Collected data:
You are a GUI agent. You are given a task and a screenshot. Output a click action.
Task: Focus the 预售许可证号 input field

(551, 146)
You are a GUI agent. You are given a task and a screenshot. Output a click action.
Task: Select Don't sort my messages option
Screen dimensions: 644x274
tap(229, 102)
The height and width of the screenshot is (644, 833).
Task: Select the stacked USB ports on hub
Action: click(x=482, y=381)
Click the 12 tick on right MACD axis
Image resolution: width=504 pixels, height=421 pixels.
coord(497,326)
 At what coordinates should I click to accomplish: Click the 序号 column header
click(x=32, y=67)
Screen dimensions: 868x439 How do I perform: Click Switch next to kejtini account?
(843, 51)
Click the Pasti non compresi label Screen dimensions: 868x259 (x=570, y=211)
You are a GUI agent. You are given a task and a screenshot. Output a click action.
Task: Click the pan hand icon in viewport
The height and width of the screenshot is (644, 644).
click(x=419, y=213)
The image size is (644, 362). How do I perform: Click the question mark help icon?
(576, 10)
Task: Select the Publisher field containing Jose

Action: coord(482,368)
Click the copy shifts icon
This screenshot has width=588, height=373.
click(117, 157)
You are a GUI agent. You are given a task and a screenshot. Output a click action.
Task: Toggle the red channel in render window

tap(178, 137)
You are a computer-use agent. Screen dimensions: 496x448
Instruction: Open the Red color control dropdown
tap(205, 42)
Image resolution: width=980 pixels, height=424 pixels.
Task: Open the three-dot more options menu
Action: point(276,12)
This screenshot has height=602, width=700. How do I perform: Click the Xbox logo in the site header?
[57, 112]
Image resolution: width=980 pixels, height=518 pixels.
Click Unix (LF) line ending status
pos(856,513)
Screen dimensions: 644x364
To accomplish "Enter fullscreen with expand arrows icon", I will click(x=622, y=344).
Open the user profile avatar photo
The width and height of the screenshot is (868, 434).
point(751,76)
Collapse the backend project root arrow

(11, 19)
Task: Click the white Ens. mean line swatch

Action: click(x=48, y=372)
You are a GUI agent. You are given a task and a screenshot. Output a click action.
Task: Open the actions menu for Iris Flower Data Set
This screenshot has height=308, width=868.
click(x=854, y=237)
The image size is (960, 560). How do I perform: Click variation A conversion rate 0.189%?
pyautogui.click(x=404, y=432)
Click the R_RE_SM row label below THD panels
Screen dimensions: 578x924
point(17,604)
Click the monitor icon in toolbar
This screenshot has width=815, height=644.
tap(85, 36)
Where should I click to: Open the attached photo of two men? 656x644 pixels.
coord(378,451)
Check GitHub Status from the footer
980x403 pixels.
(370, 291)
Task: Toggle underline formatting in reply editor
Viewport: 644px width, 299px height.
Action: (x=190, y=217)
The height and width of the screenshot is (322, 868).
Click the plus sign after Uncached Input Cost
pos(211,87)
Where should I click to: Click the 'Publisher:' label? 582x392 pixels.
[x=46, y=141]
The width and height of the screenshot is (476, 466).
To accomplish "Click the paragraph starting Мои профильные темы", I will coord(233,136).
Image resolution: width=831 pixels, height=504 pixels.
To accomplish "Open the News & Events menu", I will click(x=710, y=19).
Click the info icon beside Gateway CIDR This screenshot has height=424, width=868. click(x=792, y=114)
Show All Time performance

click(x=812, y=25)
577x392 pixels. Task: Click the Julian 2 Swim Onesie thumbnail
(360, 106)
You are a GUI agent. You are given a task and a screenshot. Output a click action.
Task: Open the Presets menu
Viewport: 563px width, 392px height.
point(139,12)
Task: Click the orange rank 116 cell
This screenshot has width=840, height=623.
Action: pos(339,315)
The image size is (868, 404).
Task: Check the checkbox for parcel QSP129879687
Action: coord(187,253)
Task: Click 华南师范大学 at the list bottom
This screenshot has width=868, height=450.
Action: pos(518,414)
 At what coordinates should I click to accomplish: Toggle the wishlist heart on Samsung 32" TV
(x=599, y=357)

### WORK INSTRUCTION
From the entries above, extract every line where the word "will" appears.

### SOLUTION TO THIS EXERCISE
To accomplish "Enter fullscreen with expand arrows icon", I will click(x=622, y=344).
To accomplish "Click the paragraph starting Мои профильные темы", I will coord(233,136).
To accomplish "Open the News & Events menu", I will click(x=710, y=19).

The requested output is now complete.